Field Analysis

We ran the rejection
through the field.

The verdict on the verdict: probably written by a bot.
Exhibit A

The response, annotated.

We marked every place the text told on itself. A human who used the app would mention the app. This one mentions a category.
"Thank you for your submission."
TELL — templated opener. Zero specifics. The same first line for a flashlight and a planetarium.
"Upon review, we found your app's category to be saturated."
TELL — "upon review" with no evidence of review. Category-level. Never names one feature.
"We were unable to find sufficient differentiation."
TELL — hedge phrasing — an LLM favorite. "Unable to find" ≠ "looked."
[No mention of: on-device VSOP87 ephemeris · four-sensor biometric fusion · guided breathwork · Taptic transit haptics · zero network calls.]
TELL — the app does five things no other app does. The response describes none of them. You cannot review what you did not open.
Confidence it was generated, not reviewedHIGH
The Paradox

The bot that fears bots.

Guideline 4.3 exists to police saturation — the flood of low-effort, machine-spun apps. The rejection that enforced it appears to be machine-spun. They cannot prove a human opened our app. We cannot prove a human didn't.

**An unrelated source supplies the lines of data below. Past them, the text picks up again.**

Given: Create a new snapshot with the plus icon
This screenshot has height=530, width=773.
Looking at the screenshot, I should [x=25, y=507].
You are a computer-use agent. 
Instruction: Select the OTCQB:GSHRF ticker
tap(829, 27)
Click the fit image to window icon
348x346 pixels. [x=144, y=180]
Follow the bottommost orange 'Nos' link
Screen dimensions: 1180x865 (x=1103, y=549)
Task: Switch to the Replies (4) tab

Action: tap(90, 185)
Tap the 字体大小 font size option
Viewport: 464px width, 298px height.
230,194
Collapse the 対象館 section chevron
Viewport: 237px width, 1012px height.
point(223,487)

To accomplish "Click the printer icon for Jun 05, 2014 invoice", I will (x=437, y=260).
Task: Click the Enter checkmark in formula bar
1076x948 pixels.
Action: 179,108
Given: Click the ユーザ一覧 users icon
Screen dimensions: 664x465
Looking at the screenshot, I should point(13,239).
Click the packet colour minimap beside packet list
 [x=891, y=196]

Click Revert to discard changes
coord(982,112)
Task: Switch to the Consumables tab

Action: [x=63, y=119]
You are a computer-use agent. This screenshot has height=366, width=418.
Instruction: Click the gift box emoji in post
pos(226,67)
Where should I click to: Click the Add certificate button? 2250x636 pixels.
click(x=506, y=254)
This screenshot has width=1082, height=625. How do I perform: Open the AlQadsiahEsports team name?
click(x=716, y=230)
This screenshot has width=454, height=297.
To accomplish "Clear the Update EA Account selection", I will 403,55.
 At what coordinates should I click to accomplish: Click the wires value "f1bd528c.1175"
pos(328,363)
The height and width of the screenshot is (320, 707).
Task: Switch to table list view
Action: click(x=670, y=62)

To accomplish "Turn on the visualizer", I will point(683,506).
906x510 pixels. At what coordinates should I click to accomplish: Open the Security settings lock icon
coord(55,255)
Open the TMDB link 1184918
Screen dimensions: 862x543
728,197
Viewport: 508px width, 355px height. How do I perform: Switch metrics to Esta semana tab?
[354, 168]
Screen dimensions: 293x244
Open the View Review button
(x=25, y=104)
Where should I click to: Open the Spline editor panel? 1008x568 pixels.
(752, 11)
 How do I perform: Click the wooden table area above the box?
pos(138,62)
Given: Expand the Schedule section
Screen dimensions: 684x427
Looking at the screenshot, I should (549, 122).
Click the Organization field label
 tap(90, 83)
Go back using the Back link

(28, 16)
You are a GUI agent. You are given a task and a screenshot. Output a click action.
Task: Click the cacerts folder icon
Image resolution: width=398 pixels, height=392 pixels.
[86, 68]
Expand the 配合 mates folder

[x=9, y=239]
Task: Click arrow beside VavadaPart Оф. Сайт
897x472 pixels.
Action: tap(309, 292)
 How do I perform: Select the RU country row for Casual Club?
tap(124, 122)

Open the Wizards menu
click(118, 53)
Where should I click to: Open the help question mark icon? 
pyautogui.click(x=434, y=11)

Neither can they. That's the whole point — and it's theirs to lose.
The numbers

App Store Saturation Index.

The shelf is saturated. We agree. We just disagree about with what.
Flashlights9,214 · approved
AI note appsone launched while you read this · featured
Calendarsthe 9,000th shipped Tuesday
Habit trackers ($9.99/mo)to remember you exist
Free on-device planetariums1 · rejected
The category that was "too full" had exactly one entry in it. Ours.
Methodology

How we reviewed the review.

We read the rejection. Then we read the app. On their end, only one of those appears to have happened. This analysis used no AI to determine the rejection used AI. We just read it.

Try it sometime. It's called review.